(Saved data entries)
+ + + + +

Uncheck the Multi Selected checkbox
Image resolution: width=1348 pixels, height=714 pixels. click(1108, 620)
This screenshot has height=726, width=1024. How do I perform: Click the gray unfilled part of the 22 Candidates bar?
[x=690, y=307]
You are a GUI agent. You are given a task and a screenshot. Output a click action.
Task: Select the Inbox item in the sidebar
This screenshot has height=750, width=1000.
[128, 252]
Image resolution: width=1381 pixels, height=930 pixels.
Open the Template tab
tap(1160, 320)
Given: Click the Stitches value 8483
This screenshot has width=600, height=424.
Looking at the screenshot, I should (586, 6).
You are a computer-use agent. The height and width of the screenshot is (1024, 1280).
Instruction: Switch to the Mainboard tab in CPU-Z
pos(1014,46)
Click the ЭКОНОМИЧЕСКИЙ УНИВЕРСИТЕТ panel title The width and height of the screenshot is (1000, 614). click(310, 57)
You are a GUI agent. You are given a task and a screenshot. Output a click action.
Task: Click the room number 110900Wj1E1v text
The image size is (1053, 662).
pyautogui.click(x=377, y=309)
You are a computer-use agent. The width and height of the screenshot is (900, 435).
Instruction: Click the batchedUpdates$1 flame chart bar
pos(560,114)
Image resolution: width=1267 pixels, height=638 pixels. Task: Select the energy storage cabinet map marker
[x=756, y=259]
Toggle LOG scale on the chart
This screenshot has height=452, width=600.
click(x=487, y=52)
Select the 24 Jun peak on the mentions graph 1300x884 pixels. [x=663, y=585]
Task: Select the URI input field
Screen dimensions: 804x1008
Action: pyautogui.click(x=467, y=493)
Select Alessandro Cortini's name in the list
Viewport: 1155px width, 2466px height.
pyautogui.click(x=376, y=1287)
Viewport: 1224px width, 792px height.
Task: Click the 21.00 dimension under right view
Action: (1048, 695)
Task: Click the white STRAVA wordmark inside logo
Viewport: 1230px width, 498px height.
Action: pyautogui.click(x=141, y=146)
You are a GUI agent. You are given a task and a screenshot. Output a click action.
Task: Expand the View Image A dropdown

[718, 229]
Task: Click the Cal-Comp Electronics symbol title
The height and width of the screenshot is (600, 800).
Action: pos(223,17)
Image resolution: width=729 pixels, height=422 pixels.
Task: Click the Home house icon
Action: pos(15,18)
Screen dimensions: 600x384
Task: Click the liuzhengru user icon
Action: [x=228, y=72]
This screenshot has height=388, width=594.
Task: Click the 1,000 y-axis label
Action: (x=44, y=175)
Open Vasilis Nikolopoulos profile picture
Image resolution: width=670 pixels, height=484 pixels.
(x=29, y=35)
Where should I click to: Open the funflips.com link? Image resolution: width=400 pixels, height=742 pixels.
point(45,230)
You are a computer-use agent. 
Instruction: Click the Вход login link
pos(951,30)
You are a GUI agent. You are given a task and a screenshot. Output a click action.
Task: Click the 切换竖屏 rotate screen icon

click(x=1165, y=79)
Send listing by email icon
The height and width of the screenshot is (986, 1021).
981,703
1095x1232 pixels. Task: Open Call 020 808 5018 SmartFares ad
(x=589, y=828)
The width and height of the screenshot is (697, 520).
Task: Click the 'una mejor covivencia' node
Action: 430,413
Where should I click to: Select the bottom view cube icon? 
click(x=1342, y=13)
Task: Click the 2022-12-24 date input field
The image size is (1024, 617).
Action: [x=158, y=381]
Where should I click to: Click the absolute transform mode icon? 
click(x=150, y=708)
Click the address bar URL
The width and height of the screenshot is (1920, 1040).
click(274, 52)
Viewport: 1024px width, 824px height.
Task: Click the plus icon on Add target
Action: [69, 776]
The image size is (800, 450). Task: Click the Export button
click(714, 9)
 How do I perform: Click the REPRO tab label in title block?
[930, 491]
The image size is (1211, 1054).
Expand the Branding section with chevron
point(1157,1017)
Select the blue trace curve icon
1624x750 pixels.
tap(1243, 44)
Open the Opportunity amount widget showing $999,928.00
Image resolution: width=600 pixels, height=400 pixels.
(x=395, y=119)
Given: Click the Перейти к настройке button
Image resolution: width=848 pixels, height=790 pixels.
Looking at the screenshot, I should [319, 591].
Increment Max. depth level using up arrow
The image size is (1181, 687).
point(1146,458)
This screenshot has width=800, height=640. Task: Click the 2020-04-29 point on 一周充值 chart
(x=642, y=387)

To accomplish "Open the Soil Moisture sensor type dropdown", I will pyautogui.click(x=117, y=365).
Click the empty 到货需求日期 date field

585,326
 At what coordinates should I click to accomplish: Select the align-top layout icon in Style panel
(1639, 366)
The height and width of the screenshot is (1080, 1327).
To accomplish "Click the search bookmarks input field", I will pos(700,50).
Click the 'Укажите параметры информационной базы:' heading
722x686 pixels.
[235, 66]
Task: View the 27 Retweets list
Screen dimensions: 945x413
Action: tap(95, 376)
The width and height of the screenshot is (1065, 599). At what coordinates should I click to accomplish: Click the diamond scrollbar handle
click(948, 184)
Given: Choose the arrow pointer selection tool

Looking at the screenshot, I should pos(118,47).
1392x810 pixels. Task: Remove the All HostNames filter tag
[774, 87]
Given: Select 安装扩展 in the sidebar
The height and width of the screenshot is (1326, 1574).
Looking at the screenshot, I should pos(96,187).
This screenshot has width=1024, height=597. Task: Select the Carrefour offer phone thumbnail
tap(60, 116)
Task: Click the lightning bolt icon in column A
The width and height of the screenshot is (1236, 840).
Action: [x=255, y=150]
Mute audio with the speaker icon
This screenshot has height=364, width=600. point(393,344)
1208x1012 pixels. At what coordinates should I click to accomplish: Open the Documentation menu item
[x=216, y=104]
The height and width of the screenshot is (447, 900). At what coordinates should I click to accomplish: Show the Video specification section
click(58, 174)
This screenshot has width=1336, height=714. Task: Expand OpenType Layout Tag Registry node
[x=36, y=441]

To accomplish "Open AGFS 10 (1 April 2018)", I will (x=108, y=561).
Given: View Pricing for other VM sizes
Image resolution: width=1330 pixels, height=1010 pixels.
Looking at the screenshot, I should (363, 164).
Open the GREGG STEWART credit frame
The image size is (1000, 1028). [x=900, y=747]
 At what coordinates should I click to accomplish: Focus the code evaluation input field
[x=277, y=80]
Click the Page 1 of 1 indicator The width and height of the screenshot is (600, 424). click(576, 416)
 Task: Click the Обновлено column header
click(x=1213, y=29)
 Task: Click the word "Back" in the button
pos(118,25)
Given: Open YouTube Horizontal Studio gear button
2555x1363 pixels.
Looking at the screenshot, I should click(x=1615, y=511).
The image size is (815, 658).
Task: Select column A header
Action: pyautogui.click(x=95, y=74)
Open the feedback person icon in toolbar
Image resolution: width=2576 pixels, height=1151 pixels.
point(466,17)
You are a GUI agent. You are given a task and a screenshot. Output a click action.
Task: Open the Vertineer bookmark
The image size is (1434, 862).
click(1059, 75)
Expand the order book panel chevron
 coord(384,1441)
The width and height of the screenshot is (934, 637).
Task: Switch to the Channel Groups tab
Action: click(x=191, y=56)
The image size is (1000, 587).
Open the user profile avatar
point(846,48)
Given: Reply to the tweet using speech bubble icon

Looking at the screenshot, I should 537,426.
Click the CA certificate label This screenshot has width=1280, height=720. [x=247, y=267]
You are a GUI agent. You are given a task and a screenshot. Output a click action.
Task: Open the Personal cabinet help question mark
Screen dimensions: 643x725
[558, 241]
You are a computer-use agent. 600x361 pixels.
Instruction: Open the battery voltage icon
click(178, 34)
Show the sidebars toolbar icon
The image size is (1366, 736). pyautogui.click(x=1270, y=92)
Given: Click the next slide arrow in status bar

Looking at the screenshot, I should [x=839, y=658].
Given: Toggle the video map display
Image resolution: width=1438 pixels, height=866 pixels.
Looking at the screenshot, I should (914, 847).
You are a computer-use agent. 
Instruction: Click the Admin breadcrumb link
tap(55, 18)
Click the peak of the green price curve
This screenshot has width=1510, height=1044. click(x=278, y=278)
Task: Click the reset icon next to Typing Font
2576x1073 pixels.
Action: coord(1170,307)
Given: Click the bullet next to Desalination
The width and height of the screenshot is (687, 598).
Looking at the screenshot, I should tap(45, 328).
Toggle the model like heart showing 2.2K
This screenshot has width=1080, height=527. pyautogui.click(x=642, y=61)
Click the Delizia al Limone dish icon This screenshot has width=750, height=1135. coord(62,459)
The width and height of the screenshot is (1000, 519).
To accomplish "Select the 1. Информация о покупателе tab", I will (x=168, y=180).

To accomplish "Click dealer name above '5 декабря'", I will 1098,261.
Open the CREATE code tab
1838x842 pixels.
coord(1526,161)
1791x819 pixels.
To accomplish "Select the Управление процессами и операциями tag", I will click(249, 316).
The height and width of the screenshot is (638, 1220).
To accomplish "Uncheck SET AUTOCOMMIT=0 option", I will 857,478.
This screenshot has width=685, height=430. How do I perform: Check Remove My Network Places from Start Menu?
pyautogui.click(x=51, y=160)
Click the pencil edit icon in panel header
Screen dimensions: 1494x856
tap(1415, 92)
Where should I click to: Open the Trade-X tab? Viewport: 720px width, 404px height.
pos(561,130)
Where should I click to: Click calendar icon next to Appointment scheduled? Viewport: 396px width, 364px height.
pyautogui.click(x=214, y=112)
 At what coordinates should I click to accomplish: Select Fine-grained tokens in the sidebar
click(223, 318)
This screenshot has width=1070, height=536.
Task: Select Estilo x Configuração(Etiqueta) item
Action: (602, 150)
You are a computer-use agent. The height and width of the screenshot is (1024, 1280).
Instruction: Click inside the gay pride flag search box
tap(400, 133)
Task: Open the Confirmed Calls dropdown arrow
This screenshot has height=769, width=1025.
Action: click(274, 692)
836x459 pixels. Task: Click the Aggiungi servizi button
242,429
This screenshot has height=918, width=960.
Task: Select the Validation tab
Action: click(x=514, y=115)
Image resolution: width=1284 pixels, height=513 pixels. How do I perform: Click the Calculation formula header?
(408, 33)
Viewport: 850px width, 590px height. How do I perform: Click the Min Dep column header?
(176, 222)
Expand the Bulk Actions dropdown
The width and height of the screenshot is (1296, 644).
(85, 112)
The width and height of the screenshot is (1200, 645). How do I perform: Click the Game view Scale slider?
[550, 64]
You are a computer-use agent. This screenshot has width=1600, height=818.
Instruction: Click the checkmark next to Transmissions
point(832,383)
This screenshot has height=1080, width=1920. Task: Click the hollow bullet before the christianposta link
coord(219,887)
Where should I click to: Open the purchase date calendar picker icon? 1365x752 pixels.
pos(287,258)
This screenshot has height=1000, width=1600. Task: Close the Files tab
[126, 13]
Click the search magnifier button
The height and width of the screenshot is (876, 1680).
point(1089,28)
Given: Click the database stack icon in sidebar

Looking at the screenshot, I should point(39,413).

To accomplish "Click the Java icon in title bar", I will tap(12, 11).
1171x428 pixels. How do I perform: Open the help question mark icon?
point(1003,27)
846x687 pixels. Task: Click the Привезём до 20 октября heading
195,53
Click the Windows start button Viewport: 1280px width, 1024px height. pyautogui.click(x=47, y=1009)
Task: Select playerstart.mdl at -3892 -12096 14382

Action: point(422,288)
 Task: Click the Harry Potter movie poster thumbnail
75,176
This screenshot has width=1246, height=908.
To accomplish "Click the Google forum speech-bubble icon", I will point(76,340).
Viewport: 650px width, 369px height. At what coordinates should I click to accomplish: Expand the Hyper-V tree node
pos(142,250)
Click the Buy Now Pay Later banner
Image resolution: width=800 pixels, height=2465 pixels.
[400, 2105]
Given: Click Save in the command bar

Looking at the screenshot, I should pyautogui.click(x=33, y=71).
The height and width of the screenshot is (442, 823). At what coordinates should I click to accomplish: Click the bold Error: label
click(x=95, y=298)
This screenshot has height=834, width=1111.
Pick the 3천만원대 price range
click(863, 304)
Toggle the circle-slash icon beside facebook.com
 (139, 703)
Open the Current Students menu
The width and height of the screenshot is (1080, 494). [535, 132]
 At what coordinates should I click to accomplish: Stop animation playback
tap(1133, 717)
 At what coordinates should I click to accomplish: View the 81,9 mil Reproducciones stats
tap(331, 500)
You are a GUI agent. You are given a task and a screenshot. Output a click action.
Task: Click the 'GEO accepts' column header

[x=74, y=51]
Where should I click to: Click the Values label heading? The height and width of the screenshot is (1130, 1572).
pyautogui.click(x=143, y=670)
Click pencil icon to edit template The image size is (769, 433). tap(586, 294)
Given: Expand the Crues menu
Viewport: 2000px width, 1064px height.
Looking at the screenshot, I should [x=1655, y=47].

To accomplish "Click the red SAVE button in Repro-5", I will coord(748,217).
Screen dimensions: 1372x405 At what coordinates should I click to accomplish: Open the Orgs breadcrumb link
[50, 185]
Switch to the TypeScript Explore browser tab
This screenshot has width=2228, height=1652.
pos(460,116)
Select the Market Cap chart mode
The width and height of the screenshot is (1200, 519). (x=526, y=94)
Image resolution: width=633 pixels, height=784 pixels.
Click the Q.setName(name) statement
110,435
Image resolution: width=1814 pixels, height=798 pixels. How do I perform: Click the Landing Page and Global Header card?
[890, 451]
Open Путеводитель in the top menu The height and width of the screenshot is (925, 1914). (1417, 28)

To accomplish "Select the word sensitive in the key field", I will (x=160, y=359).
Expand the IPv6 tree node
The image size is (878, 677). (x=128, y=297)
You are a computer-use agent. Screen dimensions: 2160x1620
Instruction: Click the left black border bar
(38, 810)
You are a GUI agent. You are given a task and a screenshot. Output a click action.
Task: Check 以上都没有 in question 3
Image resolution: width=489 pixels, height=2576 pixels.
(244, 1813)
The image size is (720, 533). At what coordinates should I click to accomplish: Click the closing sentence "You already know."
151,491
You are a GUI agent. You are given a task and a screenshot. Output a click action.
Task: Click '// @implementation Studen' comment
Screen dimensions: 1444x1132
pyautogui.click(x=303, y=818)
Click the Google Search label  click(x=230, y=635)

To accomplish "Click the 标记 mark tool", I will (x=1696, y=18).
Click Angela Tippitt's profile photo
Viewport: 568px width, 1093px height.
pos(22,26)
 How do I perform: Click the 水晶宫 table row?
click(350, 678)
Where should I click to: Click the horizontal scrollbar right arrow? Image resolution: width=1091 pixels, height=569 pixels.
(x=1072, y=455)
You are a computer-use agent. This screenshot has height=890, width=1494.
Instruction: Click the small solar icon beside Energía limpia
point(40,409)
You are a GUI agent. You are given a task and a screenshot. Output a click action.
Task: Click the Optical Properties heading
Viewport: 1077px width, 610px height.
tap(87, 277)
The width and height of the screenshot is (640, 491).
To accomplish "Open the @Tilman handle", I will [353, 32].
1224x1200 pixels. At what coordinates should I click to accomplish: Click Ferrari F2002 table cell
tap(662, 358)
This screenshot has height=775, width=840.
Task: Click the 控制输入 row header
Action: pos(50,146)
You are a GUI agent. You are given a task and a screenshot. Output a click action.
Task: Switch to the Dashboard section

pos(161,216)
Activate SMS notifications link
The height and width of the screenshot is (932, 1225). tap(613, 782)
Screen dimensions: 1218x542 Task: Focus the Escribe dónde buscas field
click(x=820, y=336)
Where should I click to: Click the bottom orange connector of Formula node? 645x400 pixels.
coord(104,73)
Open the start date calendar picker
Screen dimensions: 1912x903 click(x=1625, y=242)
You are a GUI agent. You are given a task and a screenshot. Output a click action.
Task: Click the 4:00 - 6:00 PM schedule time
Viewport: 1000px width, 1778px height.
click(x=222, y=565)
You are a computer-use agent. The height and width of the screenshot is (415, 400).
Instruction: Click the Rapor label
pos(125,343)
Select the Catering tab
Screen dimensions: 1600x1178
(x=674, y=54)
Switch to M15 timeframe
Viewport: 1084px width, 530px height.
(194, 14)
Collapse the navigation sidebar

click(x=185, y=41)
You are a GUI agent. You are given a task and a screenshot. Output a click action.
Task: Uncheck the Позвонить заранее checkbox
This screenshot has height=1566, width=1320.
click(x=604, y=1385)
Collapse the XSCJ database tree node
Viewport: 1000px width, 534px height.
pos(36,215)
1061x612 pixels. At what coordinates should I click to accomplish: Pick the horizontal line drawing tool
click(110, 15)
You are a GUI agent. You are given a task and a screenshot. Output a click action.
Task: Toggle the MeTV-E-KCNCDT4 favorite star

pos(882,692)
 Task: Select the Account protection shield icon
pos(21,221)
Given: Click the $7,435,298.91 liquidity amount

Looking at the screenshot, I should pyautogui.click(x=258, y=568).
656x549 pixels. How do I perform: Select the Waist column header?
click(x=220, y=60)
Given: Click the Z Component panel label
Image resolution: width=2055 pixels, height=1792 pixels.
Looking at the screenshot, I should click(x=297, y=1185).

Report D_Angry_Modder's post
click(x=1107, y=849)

+ + + + +

**ABOUT THIS TASK:** Copy each line above holding "Google".

**COMPLETED EXERCISE:**
To accomplish "Click the Google forum speech-bubble icon", I will point(76,340).
Click the Google Search label  click(x=230, y=635)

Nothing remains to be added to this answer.